[Questions on the material]:
[a] From the essay on manhood and circumcision, copy the passage starting with "So, since I" and going on through "get you killed.".
[b] Name every title that the essay on manhood and circumcision gives for a book, a series or a section.
[c] Pick up the essay on manhood and circumcision at its last sentence and keep writing it.

[Source document]:
—————

I have written before about the book of personal essays dealing with manhood, masculinity and male sexuality that I tried, unsuccessfully (even with the help of an agent) to get published in the 1980s. Evolving Manhood was the working title, though my agent preferred and used my second choice–What Kind of a Man Are You Anyway?–because she thought it might sell better. When my agent finally dropped me because it was clear that no one was going to buy the manuscript–which I may one day make the subject of a whole other essay–I put the material aside and went back to working on my poetry, and then I was commissioned to do the translations of Persian literature that I am still working on, with the result that Evolving Manhood receded into the background of my writing life, and this makes me sad, not only because I worked damned hard on those essays, but also because I think some of the writing has held up pretty well, even though it is, some of it, 20 years old, and because I think the questions I was trying to explore are still profoundly relevant. More, I am saddened by the fact that the odds are overwhelmingly against my returning to this material in any substantial way. Time, both in the sense of what my commitments are now, personal and professional, and of my distance from what I wrote back then, is working against me.
So, since I don’t want what I think is worth keeping to disappear into my filing cabinet forever, I have decided that I will start a series called Fragments from Evolving Manhood made up of just what the title says, though the posts may be edited if I think it is necessary. I decided to make this the first one because it is Passover, a holiday that, broadly speaking, is (or should be) about social justice but that is also about what it means to be Jewish in a world where being Jewish can get you killed.
A Full-Throated Protest Against Existence and the World
As a Jewish man, like it or not, my identity within the Jewish community as both a man and a Jew is defined by the fact of my circumcision. Even though I am Jewish first because my mother is Jewish, at least according to the tradition accepted by most of the Jewish communities in the world, I entered God’s covenant with Abraham, became fully a member of my own people, only after my foreskin was removed, and for the first fifteen or so years of my life, I romanticized the moment of that cutting. Imagining a bloodless ceremony saturated with self-conscious majesty, I saw my boy’s body wrapped warmly and securely in a blanket, held peacefully at ease in the lap of my Uncle Max, smiling drunk on the wine-soaked cloth I’d been given to suck on to dull the (as it was explained to me by my grandmother) very small pain I would feel. Prayers were uttered over my flesh, and after the cutting was done, my membership in the covenant, not to mention into the community of Jewish manhood, was celebrated with food and drink. I pictured myself being passed lovingly among the guests, cuddled and coddled as they talked about the man I would grow up to be.

—————

[Stored records]

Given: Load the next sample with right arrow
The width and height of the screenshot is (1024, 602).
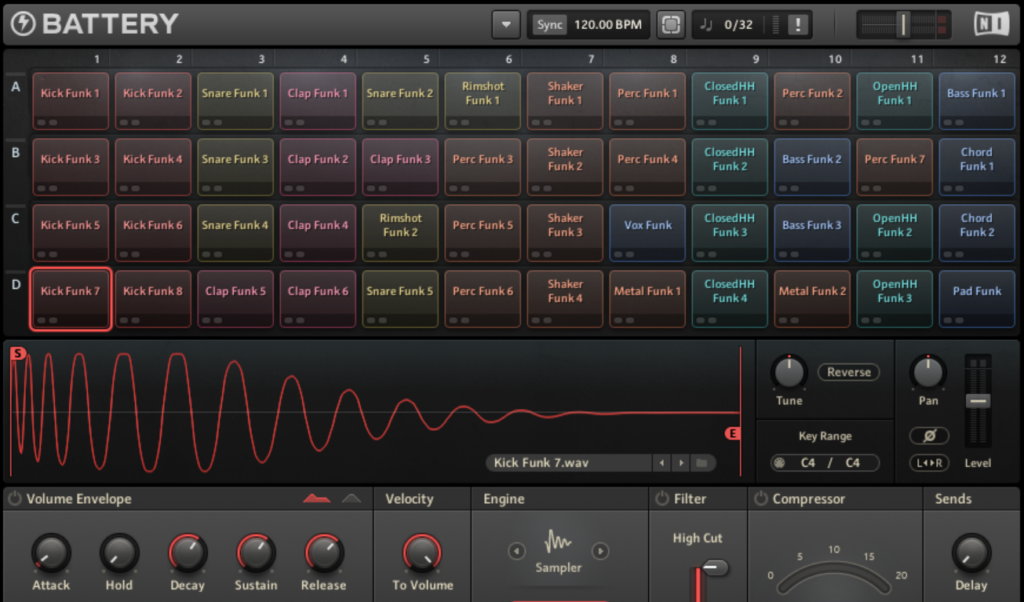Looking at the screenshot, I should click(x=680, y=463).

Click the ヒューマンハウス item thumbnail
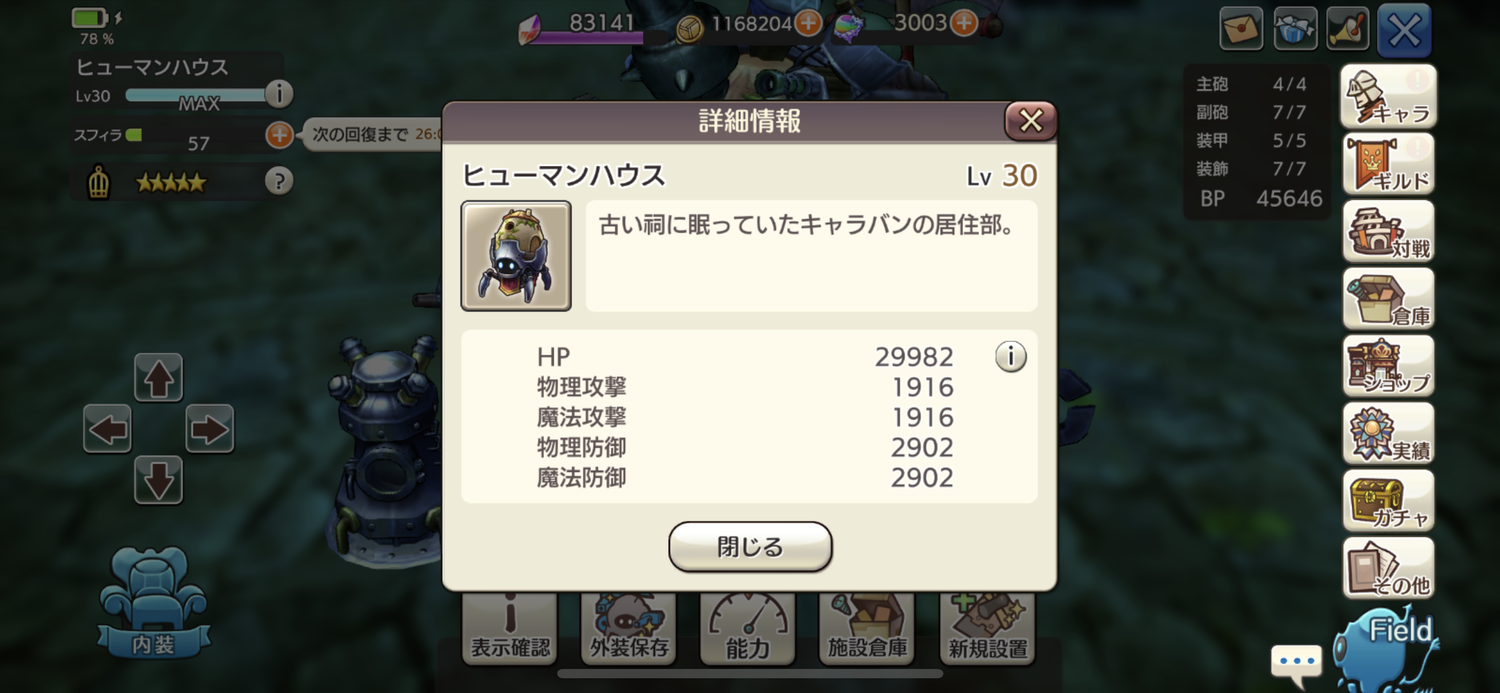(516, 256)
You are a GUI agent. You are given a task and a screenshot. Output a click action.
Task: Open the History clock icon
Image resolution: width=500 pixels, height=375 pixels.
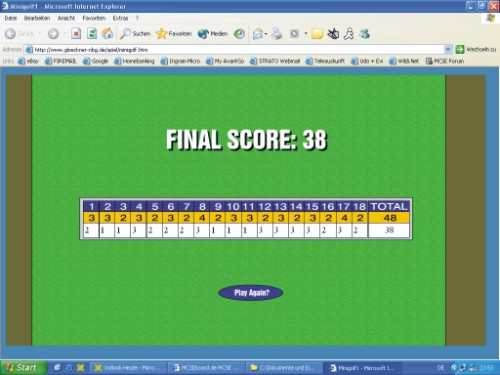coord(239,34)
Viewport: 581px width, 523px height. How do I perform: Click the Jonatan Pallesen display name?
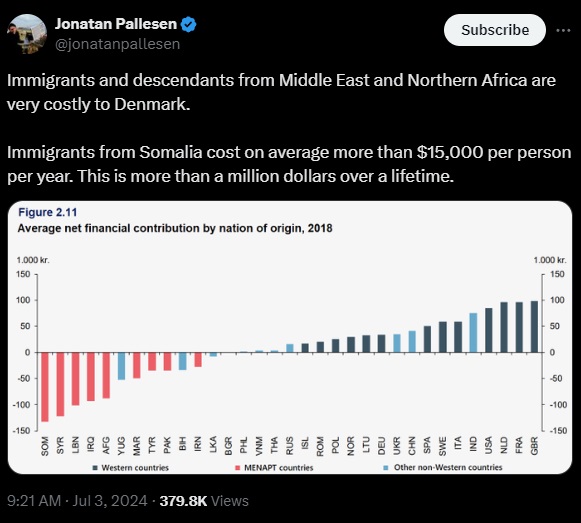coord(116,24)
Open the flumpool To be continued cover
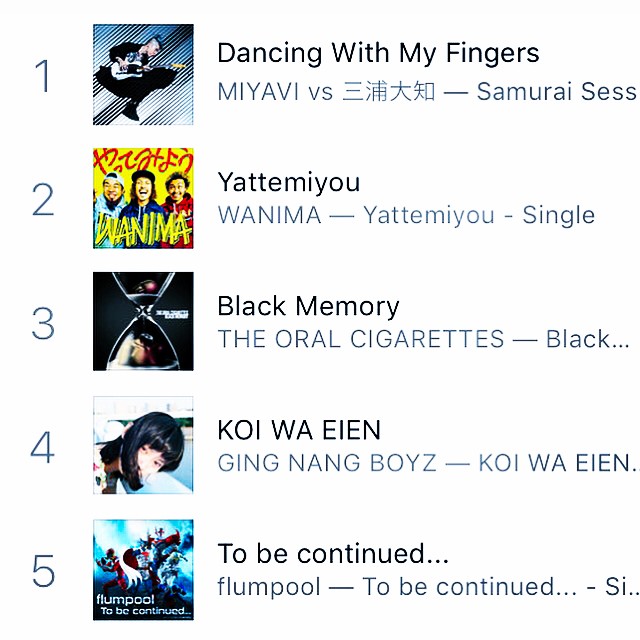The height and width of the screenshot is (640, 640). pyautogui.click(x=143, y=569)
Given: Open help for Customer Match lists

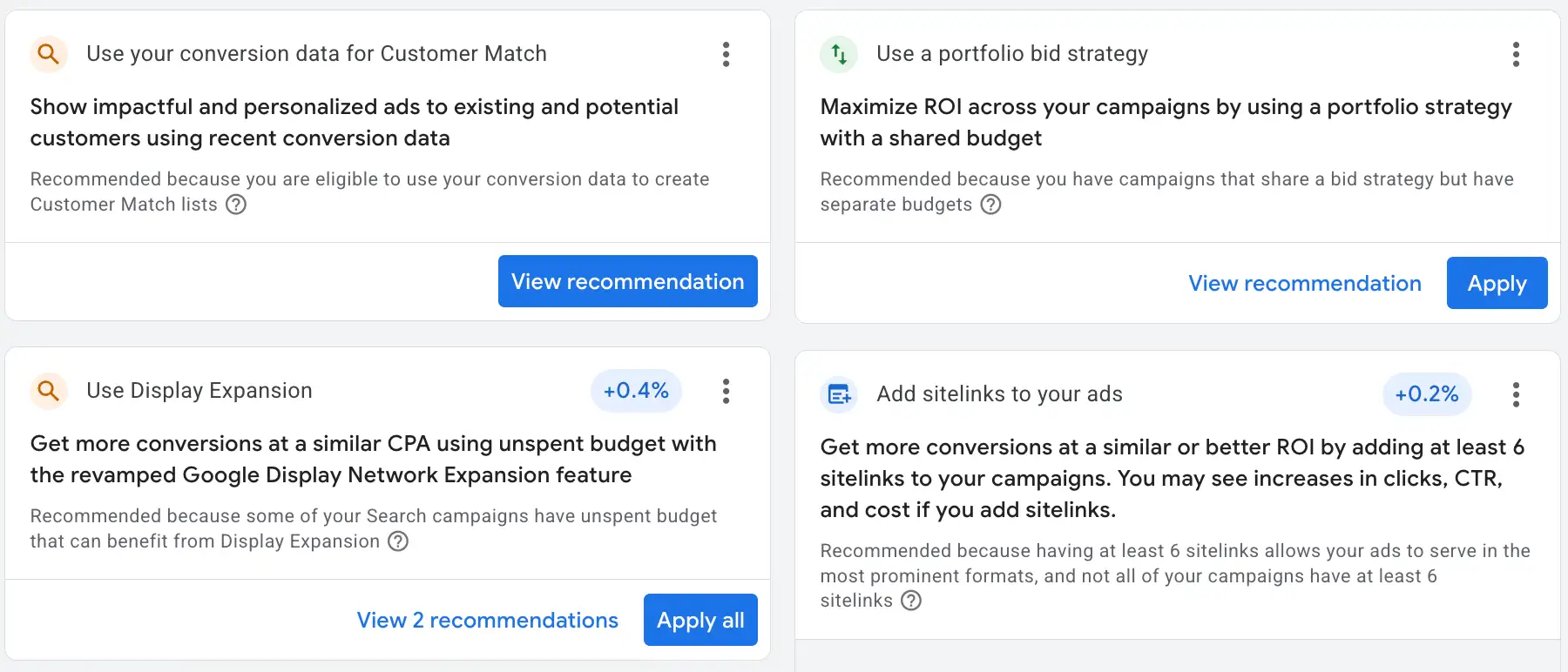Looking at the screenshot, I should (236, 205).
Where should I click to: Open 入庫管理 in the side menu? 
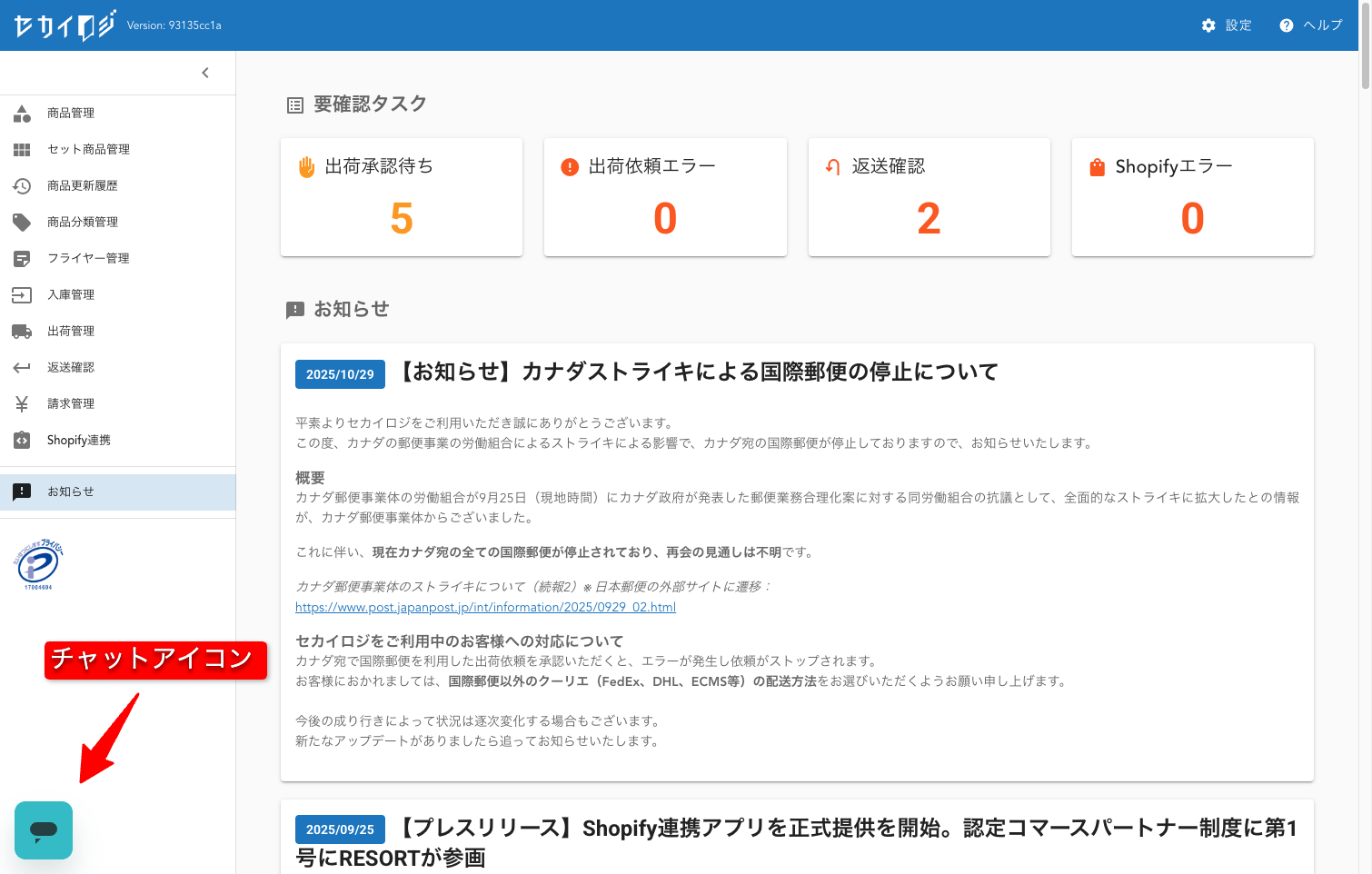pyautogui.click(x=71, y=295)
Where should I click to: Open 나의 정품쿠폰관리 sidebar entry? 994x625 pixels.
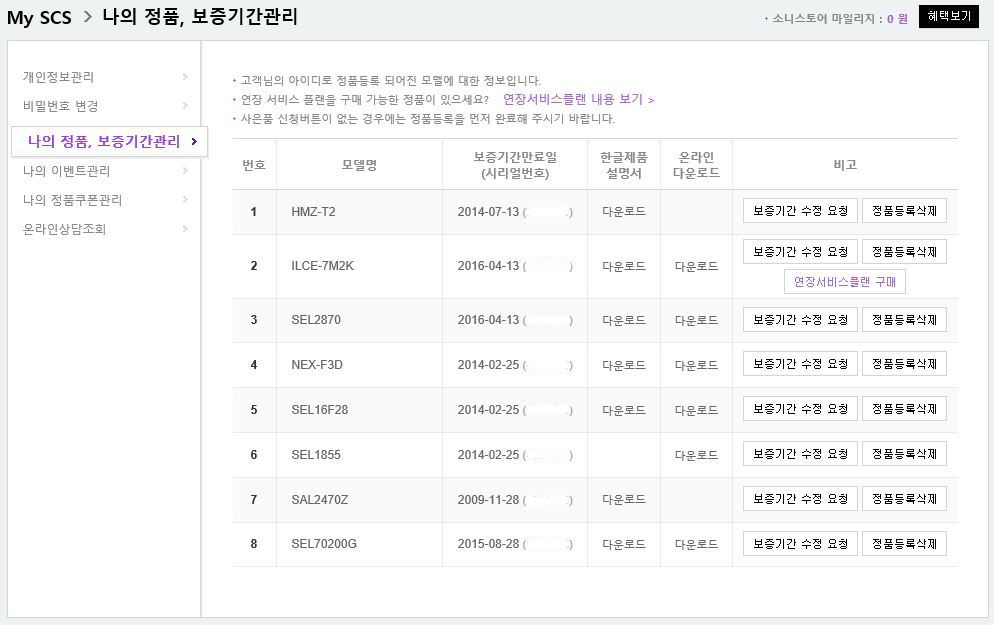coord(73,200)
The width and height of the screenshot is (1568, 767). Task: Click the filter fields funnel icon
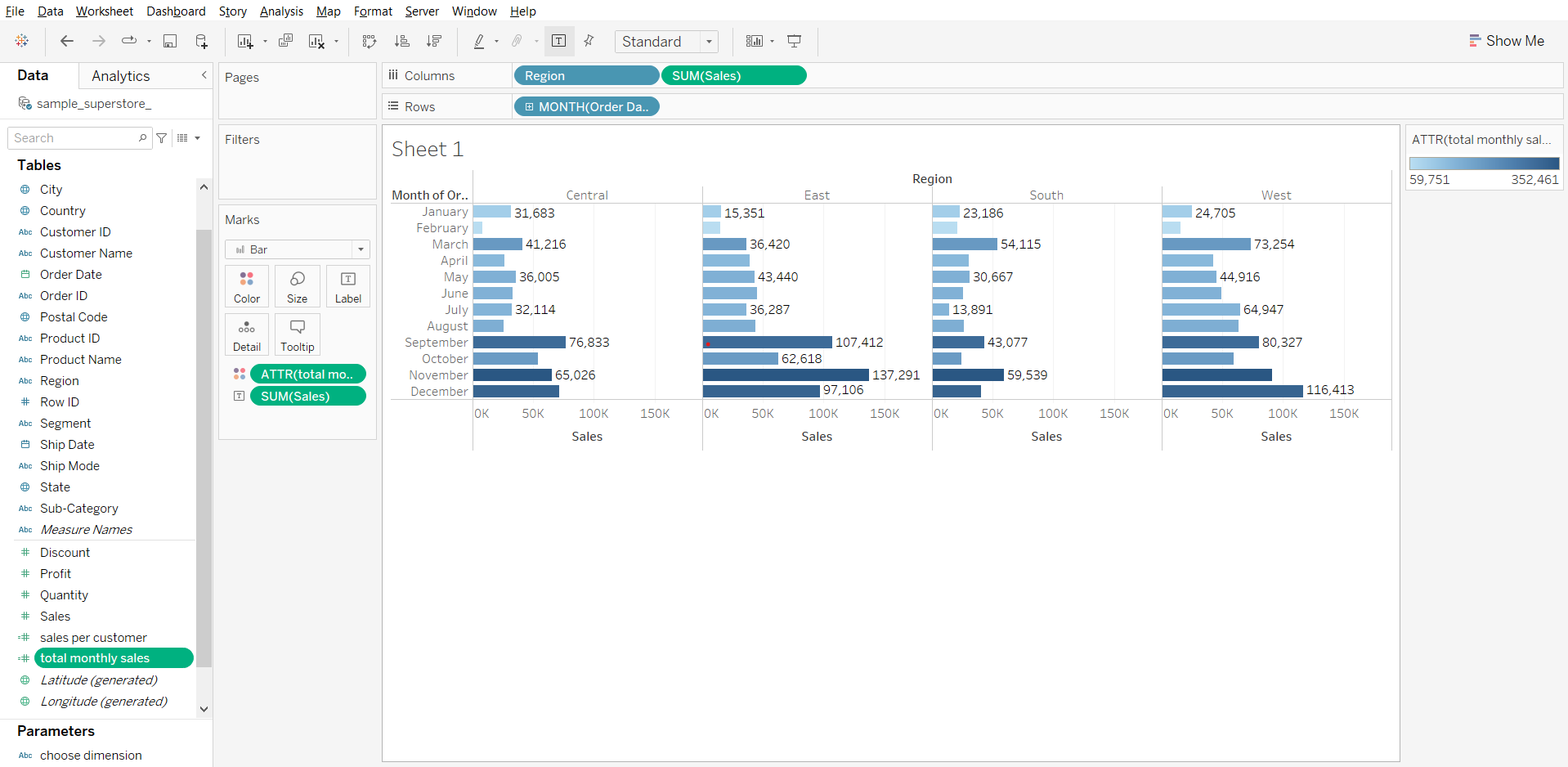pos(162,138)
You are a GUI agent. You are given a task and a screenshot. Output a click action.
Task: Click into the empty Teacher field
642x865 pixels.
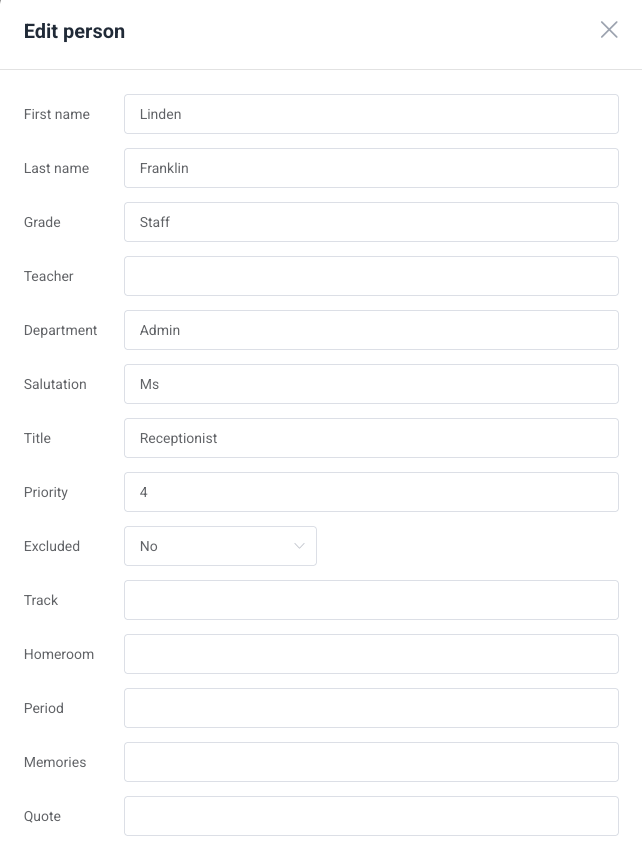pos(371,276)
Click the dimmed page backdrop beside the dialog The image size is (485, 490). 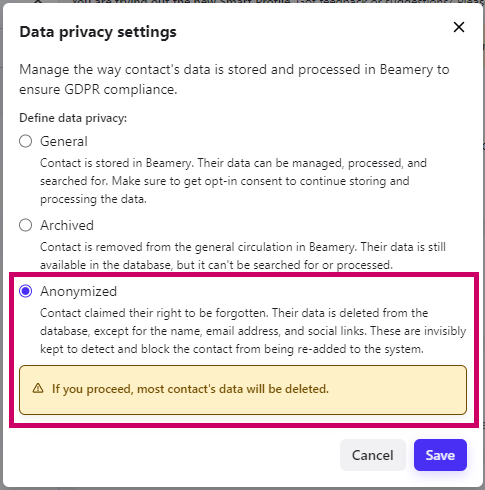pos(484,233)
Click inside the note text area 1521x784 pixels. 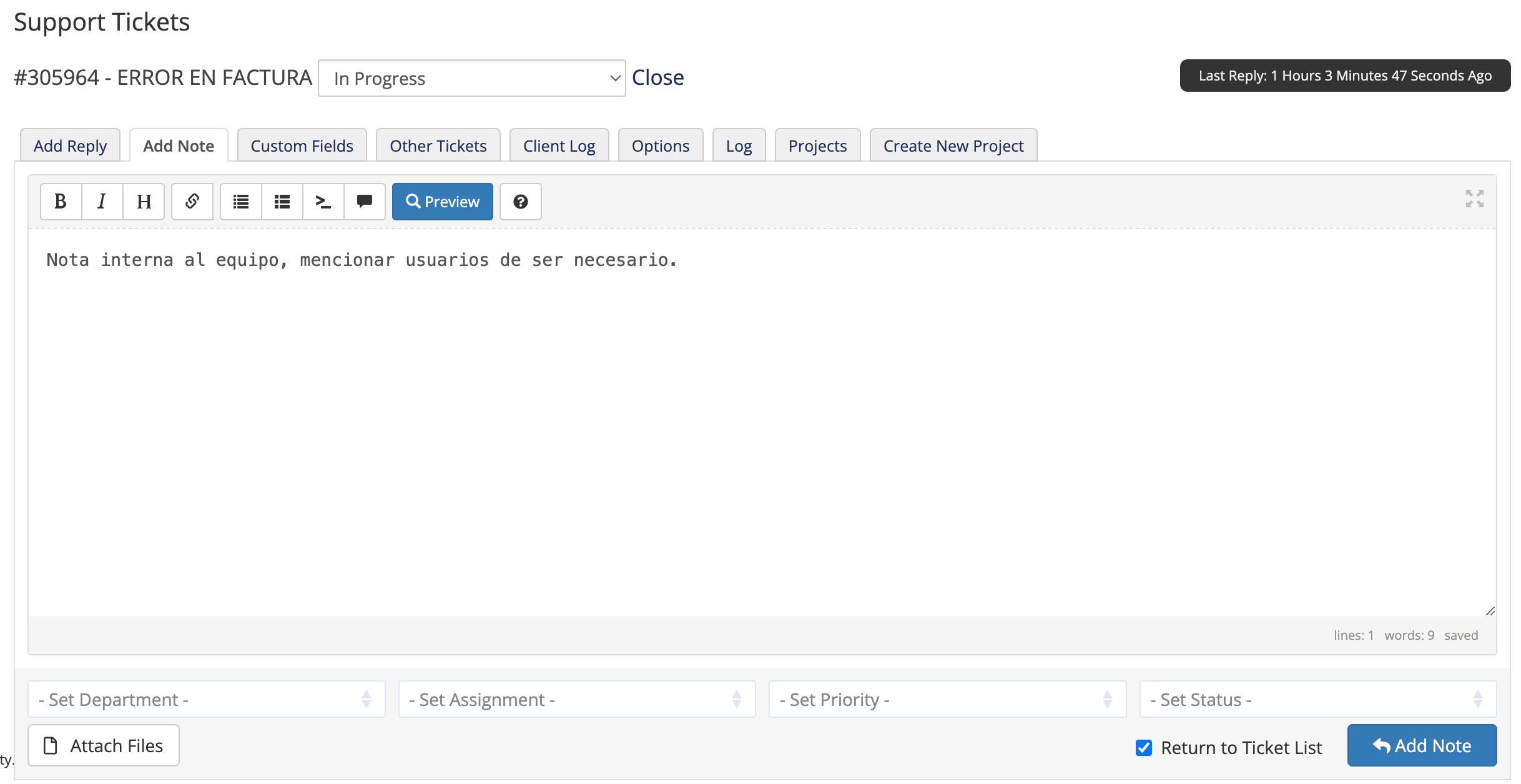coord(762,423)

—————

[Outputs by task]:
[a]
So, since I don’t want what I think is worth keeping to disappear into my filing cabinet forever, I have decided that I will start a series called Fragments from Evolving Manhood made up of just what the title says, though the posts may be edited if I think it is necessary. I decided to make this the first one because it is Passover, a holiday that, broadly speaking, is (or should be) about social justice but that is also about what it means to be Jewish in a world where being Jewish can get you killed.

[b]
Evolving Manhood
What Kind of a Man Are You Anyway?
Fragments from Evolving Manhood
A Full-Throated Protest Against Existence and the World

[c]
When I turned sixteen, however, I witnessed an actual brit milah, or circumcision ceremony. The house was full of people. I could see in the room beyond the room where I mingled with the other guests the feast that had been laid out for after the cutting. People were chatting, joking, shaking hands with old friends, and making new acquaintances, but when the mohel—the man who performs Jewish circumcisions—arrived, the atmosphere became immediately serious. As he shook hands with the boy’s father and with those other men who would participate in the ceremony, the women left and the room grew quiet. The boy, bundled tightly in a blanket, was brought in and placed in the hands of the man who had been chosen for the honor of holding the child while the preliminary prayers were recited. Then, the boy was given to the sandek, the man upon whom had been bestowed the privilege of holding the infant in his lap when the cutting was actually done. My view was blocked as the older men crowded around so they could see, but I knew when the cut came because that little boy howled. A full-throated protest against existence and the world, his scream filled my ears, the room, the entire house with his pain.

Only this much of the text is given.